Smoke Checks during Apps V2 deploy ensures that machines are up and running consistently for 10 seconds after they are updated in fly deploy. flyctl v0.1.86 updates these checks to pass more quickly when deploying to apps with more than a handful of machine!
Previously, the smoke checks started a 10 second timer and ran a series of checks over those 10 seconds. The intent was to ensure that the machine stayed up and didn’t repeatedly exit over that time.
Since we added smoke checks we started batching updates for machines, and then run the smoke checks sequentially. This means the smoke test may run multiple minutes after a machine was updated. For example, with an app with 36 machines it will get updated in batches of 12. Then the smoke check will be run on each of those 12 machines sequentially. It will take ~110 seconds to get to the smoke check for the 12th machine in the batch. At that point, we don’t need to wait another 10 seconds observing the machine…
This change updates the smoke check to look for the most recent start event, and then use that to calculate the uptime. We pass the smoke check when the machine has an uptime greater than 10 seconds. For the batch deployment example above, this means the first machine in a batch will wait ~10 seconds for the smoke to complete, then the 2nd through 12th machines in the batch will pass the smoke checks nearly immediately—assuming they are up and not constantly restarting.
fly deploy dropped from 6.5 minutes down to a little under 2 minutes on a 36 machine app I tested. We have several internal services that fly deploy to apps like this, and we’re enjoying the faster deployments already!
Where does this batch value of 12 come from? I thought, rolling always deployed one machine at a time, while immediate deployed to all machines at once…
We do rolling deploys for 40+ machines, and it takes 10mins… how do I “batch” machines up for deploy?
The way fly deploy works today (since v0.1.43) for rolling and canary deployments:
fly deploy will update the first existing machine, wait for smoke checks, and if available health checks
Once successful, the rest of the machines are divided into three batches (if they don’t divide evenly an extra machine is added to earlier batches). In the 36 machine machine example, this means the three batches will have sizes: 12, 12, 11. (36 - 1)/3 = 11.66, rounds down to 11, and then we add one machine to each of the first two batches.
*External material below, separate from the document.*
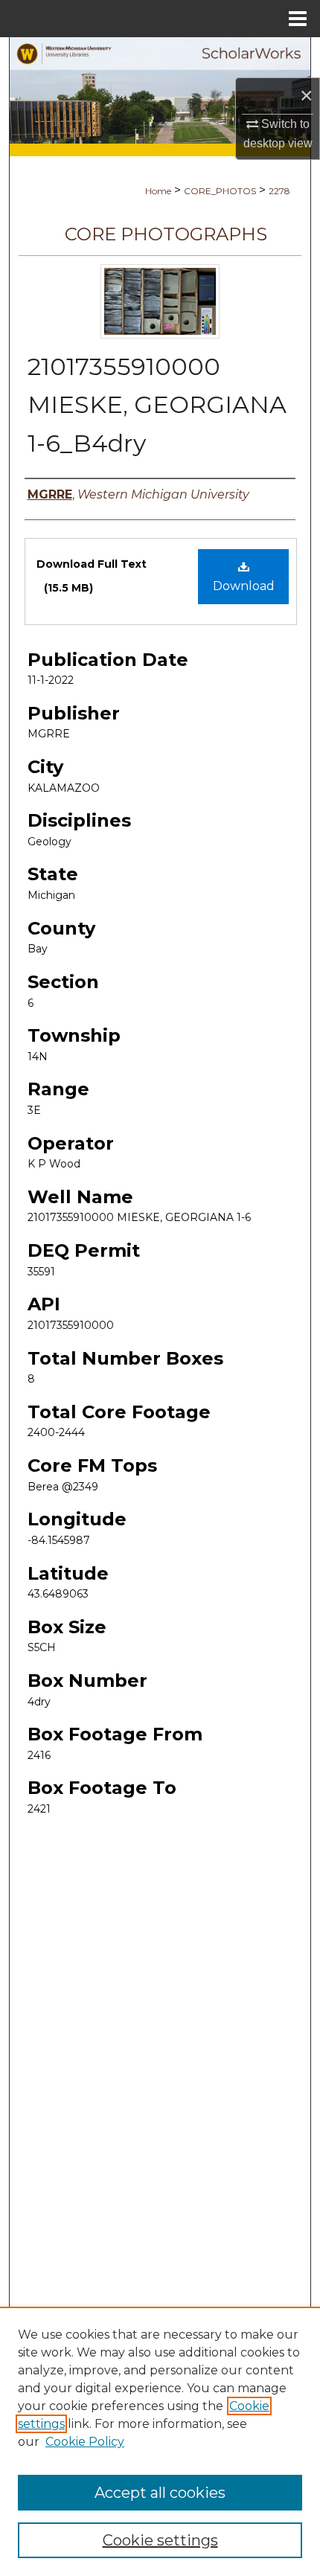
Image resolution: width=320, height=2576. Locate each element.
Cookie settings (160, 2540)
Then, flyctl runs the update on each of the 12 machines in the first batch
Once the update api calls are done, flyctl then sequentially waits for the smoke checks and health checks for each machine
Once the first batch is done, it repeats steps 3-4 for the second batch
After the second batch is done, it repeats steps 3-4 for the third batch
The batching is enabled by default.
The healthcheck interval can impact deploy times since we wait for those to pass in non-immediate deployments (when healthchecks are present). I often reduce the interval down to 5s–15s, so they quickly get updated after a machine is updated.
We have discussed internally some options for running healthchecks more frequently automatically after an update so developers don’t have to have a consistent low interval. We’ll make an announcement when we get around to implementing that!
That wait timeout defaults to 2 minutes, and can be set to something else with the --wait-timeout flag. For example, this would set the wait timeout to 10 minutes: fly deploy --wait-timeout 600.
Yep, we run the smoke checks. A lot of apps don’t have health checks, which motivated us to add the smoke checks. We wanted folks to get a basic “is the machine healthy” check before we proceeded to update other machines during non-immediate deployments.
The challenge ahead of us internally is more about the infrastructure & apis for healthchecks, and the knobs it provides for tuning things like this. For example, today we would need to call the machine update api to change the interval back-and-forth, which would result in the machine restarting multiple times. That wouldn’t be a great experience for deployments. There are ways for us to do something different… we just need to implement them
Once we have that hammered out, I expect we’ll adjust the default behavior of fly deploy to speed up health check intervals right after individual machine updates and provide a config option like the one you suggest for developers to adjust that post-deploy interval to their needs.